→ **What the task asks**
Go to the line that contains "Given: Check the All channels checkbox". Restate that line and each one after it exactly, through the end of the records, without pictures.

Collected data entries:
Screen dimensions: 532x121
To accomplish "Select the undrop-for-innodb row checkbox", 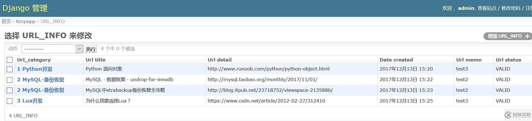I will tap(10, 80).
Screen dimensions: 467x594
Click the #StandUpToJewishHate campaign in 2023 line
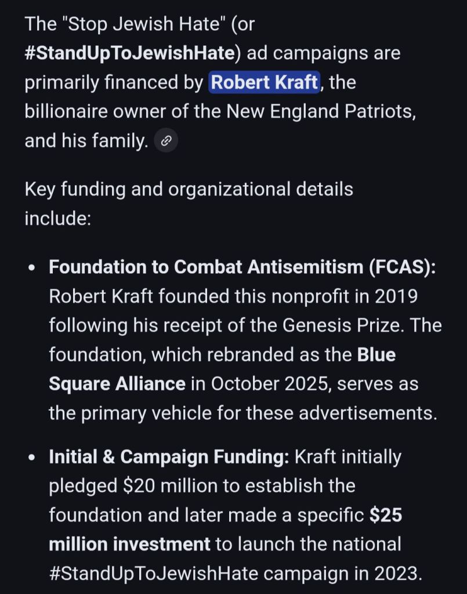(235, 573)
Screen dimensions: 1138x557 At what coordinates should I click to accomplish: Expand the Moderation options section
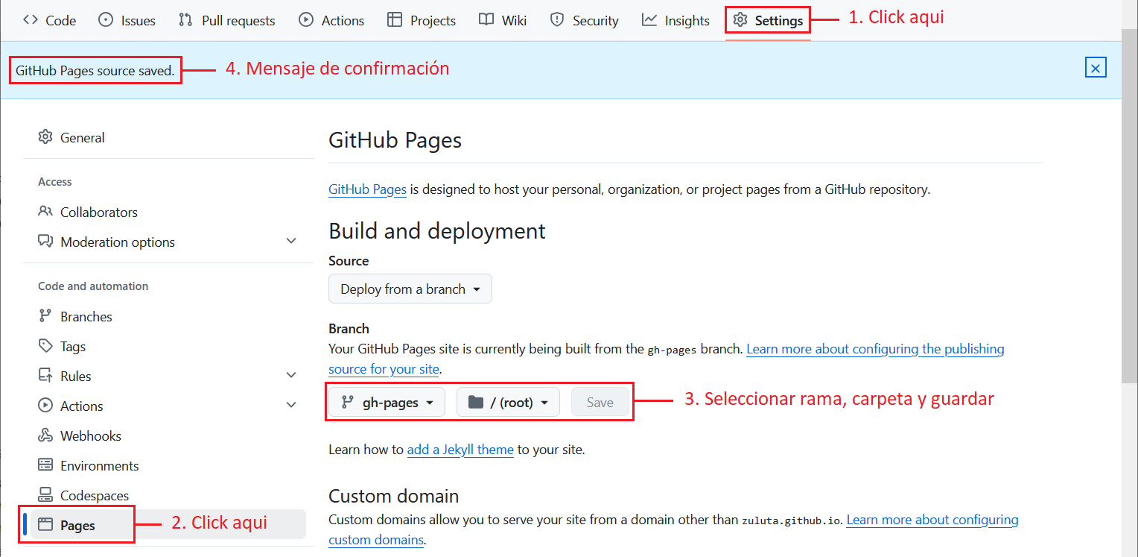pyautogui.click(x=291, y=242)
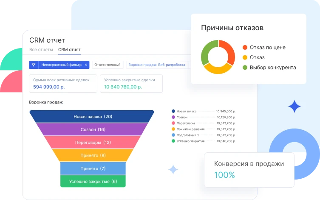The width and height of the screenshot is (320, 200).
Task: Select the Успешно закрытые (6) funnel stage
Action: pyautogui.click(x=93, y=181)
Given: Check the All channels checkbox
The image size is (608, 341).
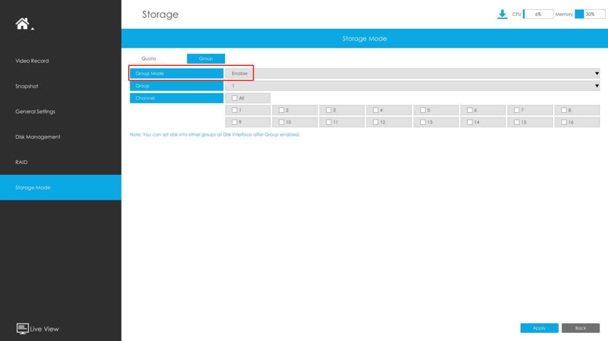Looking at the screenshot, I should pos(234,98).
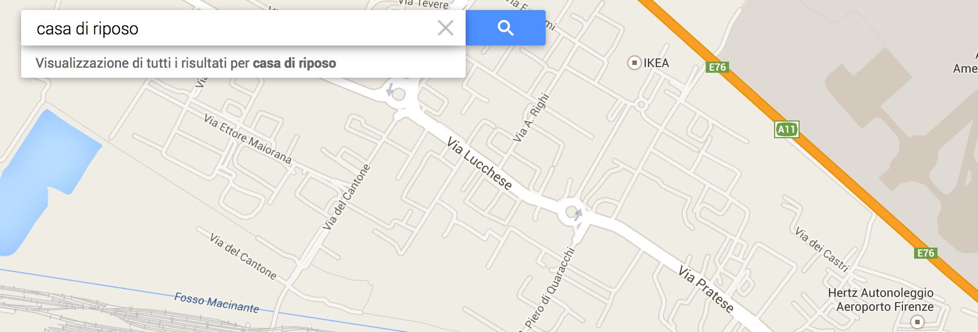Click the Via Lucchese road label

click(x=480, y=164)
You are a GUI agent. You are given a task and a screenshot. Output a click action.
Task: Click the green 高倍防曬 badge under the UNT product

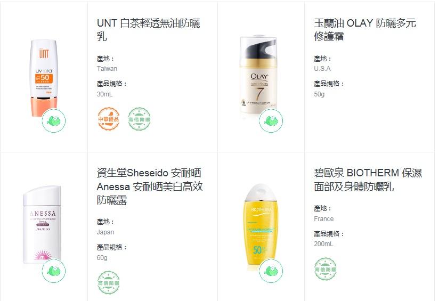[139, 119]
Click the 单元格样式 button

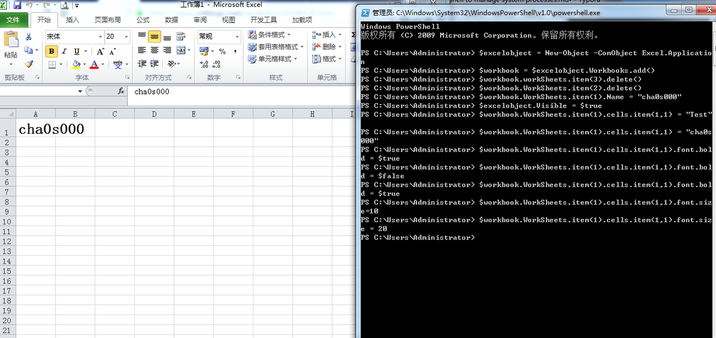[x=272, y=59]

→ **Response**
Given: Check the All channels checkbox
The image size is (608, 341).
Looking at the screenshot, I should pos(234,98).
Click the Via Lucchese road label

click(x=480, y=164)
You are a GUI agent. You are given a task and a screenshot. Output a click action.
Task: Click the green 高倍防曬 badge under the UNT product

[139, 119]
Click the 单元格样式 button

[x=272, y=59]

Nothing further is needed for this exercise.